Introduction

Last Wednesday, we started talking about search problems which arise in multi-agent, competitive environments and called them adversarial search problems or games.
We gave a formal definition of such games in terms of initial state, PLAYER(s), ACTIONS(s), RESULT(a,s), TERMINAL-TEST(s), and UTILITY(s,p).
We then focused our attention on two player, zero-sum games with perfect information.
Starting from the INITIAL_STATE determining actions from states using ACTION(s), and generating resulting states using RESULT(a,s) we can define a game tree for a given game.
In class, we gave the game tree for tic-tac-toe.
Finally, last day, we defined the MINIMAX function for a game state which gives the payoff value for a state to a player.
Today, we use this function to compute what a player should do in a given board situation.

The Minimax Algorithm

The minimax algorithm below computes the minimax decision from the current state.

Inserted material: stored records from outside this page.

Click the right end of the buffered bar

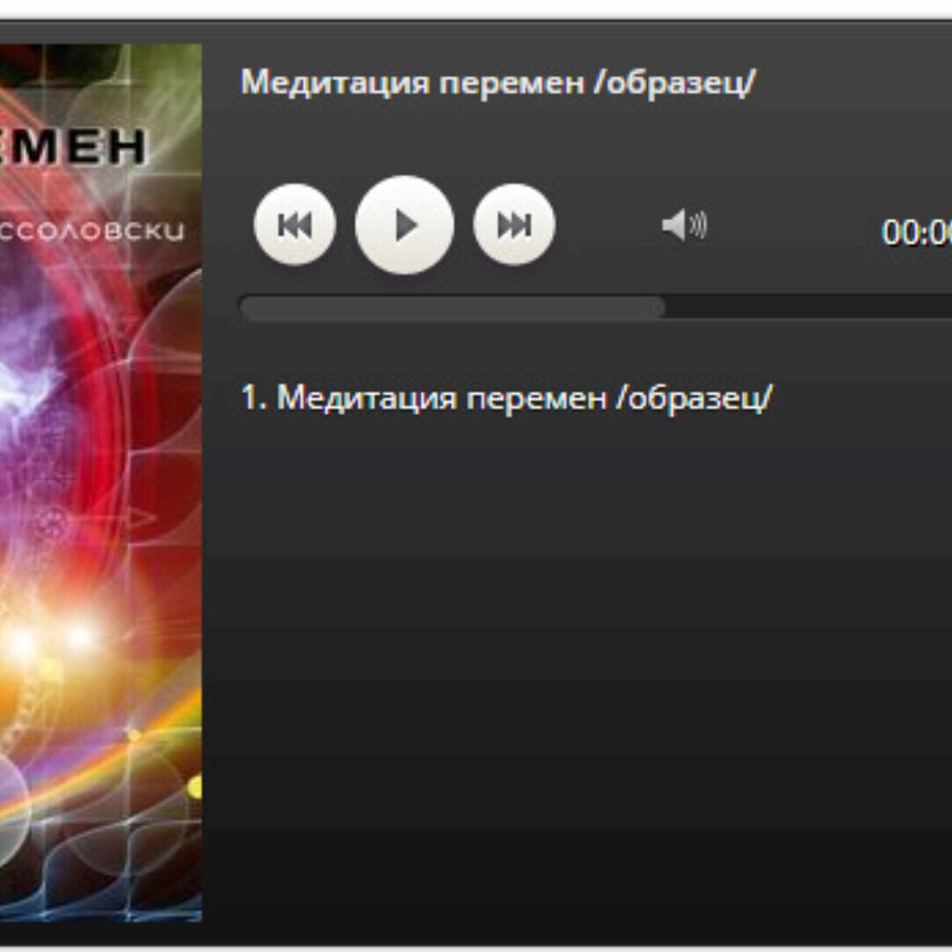coord(660,308)
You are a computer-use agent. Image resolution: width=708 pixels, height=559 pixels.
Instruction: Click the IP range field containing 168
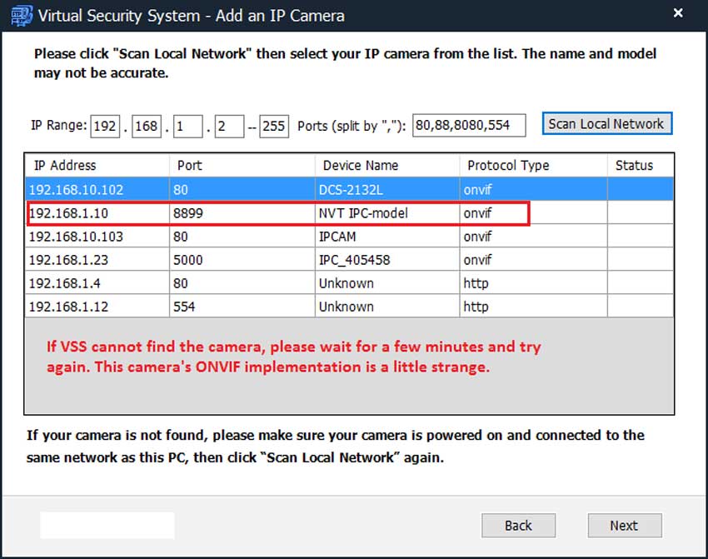click(147, 127)
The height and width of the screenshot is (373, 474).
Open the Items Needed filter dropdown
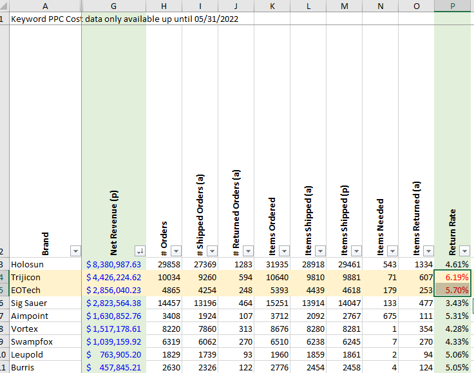[x=392, y=251]

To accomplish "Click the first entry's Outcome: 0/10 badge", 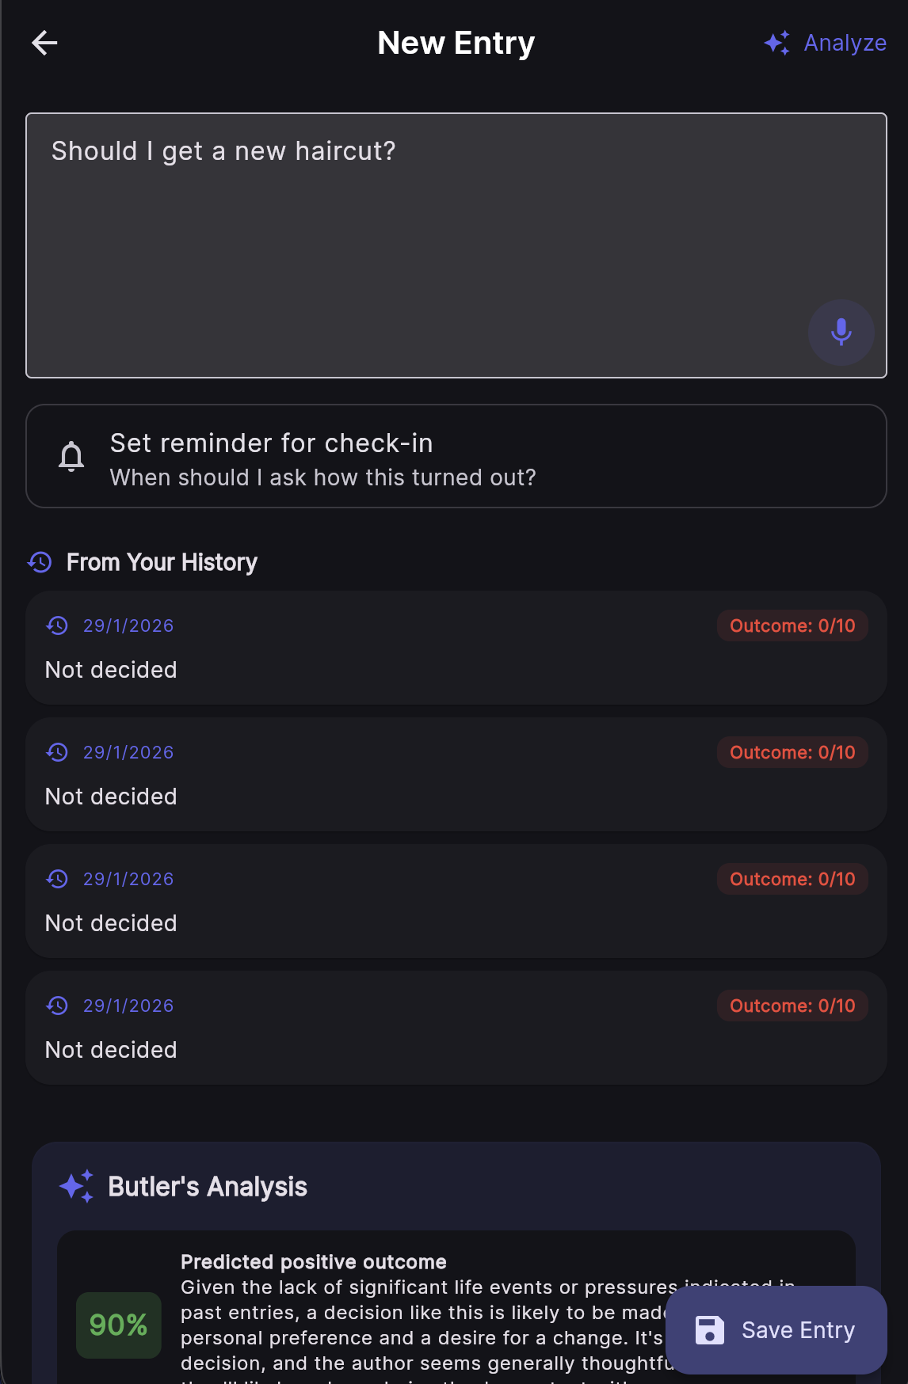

So we could use it to actually make an agent that could play a game.

Here `argmax_(a in s) f(a)` returns the element `a` of set `S` that has the maximum value of `f(a)`.

function MINIMAX-DECISION(state) return an action //it is assume is MAX's turn
    return argmax_(a in ACTION(state)) MIN-VALUE(RESULT(state, a))

function MAX-VALUE(state) return a utility value
    if (TERMINAL_TEST(state) == true) then return UTILITY(state, MAX)
    v := -infty
    for each a in ACTION(state) do
      v := MAX(v, MIN-VALUE(RESULT(state, a))) 
    return v

function MIN-VALUE(state) return a utility value
    if (TERMINAL_TEST(state) == true) then return UTILITY(state,MAX)
    v := infty
    for each a in ACTION(state) do
      v := MIN(v, MAX-VALUE(RESULT(state, a))) 
    return v

Remarks on Minimax Algorithm

That always playing according to the minimax decision guarantees a payoff of at least the minimax value regardless of how one's opponent plays is due to John von Neumann (1928) -- his Minimax Theorem is actually a little more general.
If the maximum depth of the game tree is `m`, and expected branching factor is `b`, then time complexity of minimax is `O(b^m)`.
It is possible depending on implementation to have a linear space complexity, ergo space complexity is not an issue.
`O(b^m)` for time complexity is impractical.
Can we do better?
There are a variety of pruning strategies that allow a player to quickly determine that a branch is not worth following.
We look next at one such strategy that can improve the time complexity to `O(b^(m/2))`.

Quiz

Which of the following is true?

An admissible heuristic for the `A^(star)`-algorithm never underestimates the cost to a solution.
`k`- Local beam search is another name for hill-climbing with `k`-restarts.
If the UTILITY to MAX of a winning tic-tac-toe board is 1, a losing board is -1, and a tie board is 0, then the MINIMAX value of an empty tic-tac-toe board is 0.

Alpha-beta Pruning

Consider two level tree:
MAX has a current backed-up value of `3`. On the first branch under node C, MIN has a 2, so the largest value MIN could pick is 2 and this is less than 3. So MAX doesn't need to expand the other two nodes under C. The backed-up value `3` is called the alpha value, and ignoring the two remaining branches under C is called doing an alpha pruning, or alpha cut of the tree.
The analogous thing for MIN is a beta value. And MIN can do beta pruning (make beta cuts) of tree.
For MIN, the beta value is the largest value as opposed to alpha's smallest value.
On average, alpha/beta pruning makes the minimax algorithm time complexity `O(b^(m/2))`.
So in the same amount of time one can view a tree twice as deep as straight minimax.
In order, to achieve this one needs to expand the nodes somehow in close to best first order. For chess, one can get within a factor of two of best first, by considering capture moves before, threat moves, before forward, before backward moves.
According to Wikipedia and our book, the alpha-beta pruning technique was discovered multiple times: It was described by John McCarthy to his students in 1956, was used by Newell and Simon in 1958 in NSS Chess, and was used by Kotok in McCarthy-Kotok Chess 1962. It was published by Brudno in 1963, but also by Hart and Edwards in 1961. Arthur Samuel, Richards, Levine also have a claim in the same period. Asymptotic optimality of alpha-beta pruning among all fixed-depth game-tree search algorithms was shown by Pearl in 1982.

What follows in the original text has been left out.